Citation
Abdullahi, Adamu
(2022)
Development of ginger essential oils-nanobactericides for controlling bacterial leaf blight disease of rice caused by Xanthomonas oryzae pv. oryzae.
Doctoral thesis, Universiti Putra Malaysia.
Abstract
The bacterial leaf blight (BLB) caused by Xanthomonas oryzae pv. oryzae (Xoo) have
been found to be the major rice disease that causes significant loss of yield upon
infection. The susceptible plants can result in the production losses of up to 50%.

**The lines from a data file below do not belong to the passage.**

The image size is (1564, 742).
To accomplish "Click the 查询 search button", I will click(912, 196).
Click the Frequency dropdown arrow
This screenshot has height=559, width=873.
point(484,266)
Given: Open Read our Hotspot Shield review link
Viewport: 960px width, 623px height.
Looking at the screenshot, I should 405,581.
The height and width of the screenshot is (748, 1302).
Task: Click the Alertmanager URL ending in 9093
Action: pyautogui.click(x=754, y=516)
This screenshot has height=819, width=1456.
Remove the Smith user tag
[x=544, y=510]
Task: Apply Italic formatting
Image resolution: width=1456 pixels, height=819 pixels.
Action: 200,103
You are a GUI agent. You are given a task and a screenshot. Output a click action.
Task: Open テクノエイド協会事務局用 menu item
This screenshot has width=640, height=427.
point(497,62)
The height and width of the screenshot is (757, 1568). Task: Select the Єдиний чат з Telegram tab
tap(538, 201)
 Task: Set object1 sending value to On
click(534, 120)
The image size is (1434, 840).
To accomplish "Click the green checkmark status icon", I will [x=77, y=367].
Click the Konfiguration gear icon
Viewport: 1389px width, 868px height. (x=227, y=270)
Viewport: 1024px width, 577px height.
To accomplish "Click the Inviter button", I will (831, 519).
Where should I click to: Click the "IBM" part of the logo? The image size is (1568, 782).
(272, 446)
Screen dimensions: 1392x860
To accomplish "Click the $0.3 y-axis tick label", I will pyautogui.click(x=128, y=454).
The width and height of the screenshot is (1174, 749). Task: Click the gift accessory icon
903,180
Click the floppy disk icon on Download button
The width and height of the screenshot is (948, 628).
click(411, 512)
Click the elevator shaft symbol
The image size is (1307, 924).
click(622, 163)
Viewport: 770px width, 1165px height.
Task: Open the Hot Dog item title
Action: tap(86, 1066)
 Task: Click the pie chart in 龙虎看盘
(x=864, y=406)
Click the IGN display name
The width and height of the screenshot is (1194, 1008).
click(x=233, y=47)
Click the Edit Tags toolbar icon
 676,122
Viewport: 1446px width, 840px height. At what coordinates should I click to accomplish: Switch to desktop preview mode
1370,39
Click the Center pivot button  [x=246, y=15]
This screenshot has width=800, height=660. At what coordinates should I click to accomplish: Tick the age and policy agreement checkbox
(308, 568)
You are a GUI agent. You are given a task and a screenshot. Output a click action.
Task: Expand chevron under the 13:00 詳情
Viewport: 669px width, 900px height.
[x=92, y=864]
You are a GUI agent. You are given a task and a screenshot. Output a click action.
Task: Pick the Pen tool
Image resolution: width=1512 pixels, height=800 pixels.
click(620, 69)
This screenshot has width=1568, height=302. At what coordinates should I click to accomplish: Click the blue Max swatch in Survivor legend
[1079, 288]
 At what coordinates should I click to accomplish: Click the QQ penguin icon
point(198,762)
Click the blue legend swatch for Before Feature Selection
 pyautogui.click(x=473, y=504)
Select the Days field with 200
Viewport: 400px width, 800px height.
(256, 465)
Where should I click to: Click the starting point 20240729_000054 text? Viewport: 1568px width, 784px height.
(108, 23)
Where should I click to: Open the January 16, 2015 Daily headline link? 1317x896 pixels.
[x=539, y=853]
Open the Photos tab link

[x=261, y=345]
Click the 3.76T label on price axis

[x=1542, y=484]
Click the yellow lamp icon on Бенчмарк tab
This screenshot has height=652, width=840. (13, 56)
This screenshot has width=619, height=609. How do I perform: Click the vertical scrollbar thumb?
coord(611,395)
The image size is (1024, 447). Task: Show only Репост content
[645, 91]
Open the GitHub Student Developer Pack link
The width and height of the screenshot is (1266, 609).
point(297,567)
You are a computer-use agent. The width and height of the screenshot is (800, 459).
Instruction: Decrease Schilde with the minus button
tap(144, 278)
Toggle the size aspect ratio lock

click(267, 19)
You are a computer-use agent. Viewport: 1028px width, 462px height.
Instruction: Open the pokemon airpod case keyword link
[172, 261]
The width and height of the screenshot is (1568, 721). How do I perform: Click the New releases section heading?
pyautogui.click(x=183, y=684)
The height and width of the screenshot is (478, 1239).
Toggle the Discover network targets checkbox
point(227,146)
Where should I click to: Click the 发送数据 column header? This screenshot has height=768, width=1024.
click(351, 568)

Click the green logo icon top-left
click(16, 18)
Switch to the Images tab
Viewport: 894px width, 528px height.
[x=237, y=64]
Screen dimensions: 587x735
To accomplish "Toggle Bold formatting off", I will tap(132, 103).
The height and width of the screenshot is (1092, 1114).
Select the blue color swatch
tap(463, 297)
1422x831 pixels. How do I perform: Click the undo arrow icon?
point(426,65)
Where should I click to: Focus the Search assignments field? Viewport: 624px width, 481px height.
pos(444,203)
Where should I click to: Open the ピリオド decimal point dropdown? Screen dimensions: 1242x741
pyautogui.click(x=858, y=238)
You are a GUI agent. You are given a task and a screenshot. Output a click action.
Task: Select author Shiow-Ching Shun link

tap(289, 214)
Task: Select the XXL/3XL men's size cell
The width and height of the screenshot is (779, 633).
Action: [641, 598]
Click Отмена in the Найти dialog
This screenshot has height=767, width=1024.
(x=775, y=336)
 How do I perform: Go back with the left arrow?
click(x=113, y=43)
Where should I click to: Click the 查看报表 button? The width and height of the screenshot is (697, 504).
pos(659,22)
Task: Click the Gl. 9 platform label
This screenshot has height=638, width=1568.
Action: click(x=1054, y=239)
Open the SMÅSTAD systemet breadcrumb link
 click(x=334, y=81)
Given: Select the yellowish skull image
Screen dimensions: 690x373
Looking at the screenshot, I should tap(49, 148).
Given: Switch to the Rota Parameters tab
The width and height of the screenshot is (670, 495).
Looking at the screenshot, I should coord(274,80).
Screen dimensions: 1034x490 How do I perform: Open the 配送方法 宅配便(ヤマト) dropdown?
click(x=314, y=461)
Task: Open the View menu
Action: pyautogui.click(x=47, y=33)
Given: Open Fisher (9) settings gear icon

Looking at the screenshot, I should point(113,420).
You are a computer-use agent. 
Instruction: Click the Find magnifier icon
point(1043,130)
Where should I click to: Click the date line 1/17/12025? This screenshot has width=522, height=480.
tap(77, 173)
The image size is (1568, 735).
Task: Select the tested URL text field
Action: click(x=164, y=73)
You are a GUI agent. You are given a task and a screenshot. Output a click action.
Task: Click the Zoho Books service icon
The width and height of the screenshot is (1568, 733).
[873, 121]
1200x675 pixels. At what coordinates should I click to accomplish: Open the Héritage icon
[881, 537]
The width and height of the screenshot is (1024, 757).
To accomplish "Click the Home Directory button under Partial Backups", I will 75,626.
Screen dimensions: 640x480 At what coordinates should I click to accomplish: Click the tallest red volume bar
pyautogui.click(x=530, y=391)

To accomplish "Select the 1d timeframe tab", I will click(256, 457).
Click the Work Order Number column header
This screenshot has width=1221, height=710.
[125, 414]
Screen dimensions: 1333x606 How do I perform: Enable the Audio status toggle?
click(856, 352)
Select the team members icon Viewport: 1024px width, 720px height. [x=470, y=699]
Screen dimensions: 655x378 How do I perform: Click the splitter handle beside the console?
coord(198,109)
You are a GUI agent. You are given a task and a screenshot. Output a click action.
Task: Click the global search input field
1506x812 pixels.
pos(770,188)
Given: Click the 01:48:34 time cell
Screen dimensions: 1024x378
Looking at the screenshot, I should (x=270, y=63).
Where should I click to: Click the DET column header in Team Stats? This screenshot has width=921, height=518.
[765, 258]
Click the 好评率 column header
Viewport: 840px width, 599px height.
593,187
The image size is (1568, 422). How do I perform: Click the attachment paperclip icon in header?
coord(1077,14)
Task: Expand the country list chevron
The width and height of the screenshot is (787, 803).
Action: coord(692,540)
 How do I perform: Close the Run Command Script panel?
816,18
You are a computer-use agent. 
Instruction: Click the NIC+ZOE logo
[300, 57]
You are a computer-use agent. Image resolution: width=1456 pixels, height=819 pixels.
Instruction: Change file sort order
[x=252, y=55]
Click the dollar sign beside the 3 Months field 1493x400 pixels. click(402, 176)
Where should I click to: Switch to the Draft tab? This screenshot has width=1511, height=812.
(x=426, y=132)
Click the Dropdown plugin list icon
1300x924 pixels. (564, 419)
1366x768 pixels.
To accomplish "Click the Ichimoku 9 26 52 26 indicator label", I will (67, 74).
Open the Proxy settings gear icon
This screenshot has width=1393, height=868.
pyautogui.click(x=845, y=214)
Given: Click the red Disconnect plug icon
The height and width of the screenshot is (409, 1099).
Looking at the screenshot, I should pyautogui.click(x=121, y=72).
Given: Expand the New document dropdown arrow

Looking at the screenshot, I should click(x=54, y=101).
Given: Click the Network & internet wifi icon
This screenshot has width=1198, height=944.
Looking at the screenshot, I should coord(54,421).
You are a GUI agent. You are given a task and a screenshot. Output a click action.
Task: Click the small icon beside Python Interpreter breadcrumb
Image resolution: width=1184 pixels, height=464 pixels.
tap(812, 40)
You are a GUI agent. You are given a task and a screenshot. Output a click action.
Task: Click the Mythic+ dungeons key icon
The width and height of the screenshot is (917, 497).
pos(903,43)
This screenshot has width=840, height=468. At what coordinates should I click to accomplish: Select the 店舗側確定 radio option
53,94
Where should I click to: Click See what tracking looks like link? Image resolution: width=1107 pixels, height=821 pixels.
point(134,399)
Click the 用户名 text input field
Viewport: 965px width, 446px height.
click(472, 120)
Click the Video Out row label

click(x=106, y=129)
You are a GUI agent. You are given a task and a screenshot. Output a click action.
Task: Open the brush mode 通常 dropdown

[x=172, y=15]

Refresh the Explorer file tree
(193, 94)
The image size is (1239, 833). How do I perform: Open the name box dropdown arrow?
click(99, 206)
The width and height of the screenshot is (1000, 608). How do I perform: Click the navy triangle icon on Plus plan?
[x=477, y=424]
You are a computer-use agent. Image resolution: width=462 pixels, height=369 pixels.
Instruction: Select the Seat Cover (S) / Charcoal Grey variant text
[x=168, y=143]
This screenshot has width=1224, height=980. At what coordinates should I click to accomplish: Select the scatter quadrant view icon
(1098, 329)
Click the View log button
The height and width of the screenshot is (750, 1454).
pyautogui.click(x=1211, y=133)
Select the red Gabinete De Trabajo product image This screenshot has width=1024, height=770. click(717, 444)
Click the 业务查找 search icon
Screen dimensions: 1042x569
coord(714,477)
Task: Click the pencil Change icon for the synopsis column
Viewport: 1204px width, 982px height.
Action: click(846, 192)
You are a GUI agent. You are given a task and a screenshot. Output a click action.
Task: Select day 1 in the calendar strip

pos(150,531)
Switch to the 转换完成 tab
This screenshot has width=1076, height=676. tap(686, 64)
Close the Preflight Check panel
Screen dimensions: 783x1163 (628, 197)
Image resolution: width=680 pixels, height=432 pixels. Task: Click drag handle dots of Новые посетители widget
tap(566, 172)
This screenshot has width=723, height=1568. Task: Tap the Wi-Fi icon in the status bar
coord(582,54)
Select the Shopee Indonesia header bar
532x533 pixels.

Scientists and farmers are increasingly paying more attention to the development of
plant-based nanobactericides for disease management in order to lessen overdependence
on chemical pesticides. A series of laboratory experiments were conducted in order to
promote this development. These experiments concentrated on the extraction and
characterization of the phytochemical compounds found in ginger essential oils (EOs),
the suppression of the development of Xoo biofilm, and microscopic examinations. It
was followed by nanobactericide evaluation of the antibacterial activity of Xoo. Three
blocks were made for each treatment and three plants per replicate in a completely
randomized block design. The essential oils (EOs) were extracted from fresh ginger
rhizomes using a modified Clevenger-type apparatus by hydro-distillation, which were
purchased from local producers in Bentong, Pahang. The chemical compositions of the
EOs were then discovered and profiled using the analytical techniques of gas
chromatography-mass spectroscopy (GCMS) and headspace procedures. Chemical
compounds present in the EOs were monoterpenes such as trans-caryophyllene,
camphene, geranial, eucalyptol, and neral, as well as sesquiterpene hydrocarbons mainly
α-zingiberene, ar-curcumene, β-bisabolene, β-sesquiphellandrene which differ in their
composition and concentrations. Food poisoned and disc diffusion techniques were
applied on the tested pathogens to determine the percentage inhibition of fungal mycelial
and bacterial growth inhibition, respectively. The EOs produced mycelial growth
inhibition in all the test fungal pathogens which include (Fusarium oxysporum,
Pyricularia oryzae, Colletotrichum falcatum, Ganoderma boninense, and Rigidoporus
microporus Fusarium oxysporum, Pyricularia oryzae, Colletotrichum falcatum,
Ganoderma boninense, and Rigidoporus microporus) after five days of incubation. The
minimum inhibitory concentrations (MIC) and minimum fungicidal concentrations
(MFC) of the EOs on the tested fungi were in the range of 1- 3 μL/mL and 5-6 μL/mL,
respectively. The bacterial growth of all the tested isolates (Xanthomonas oryzae pv.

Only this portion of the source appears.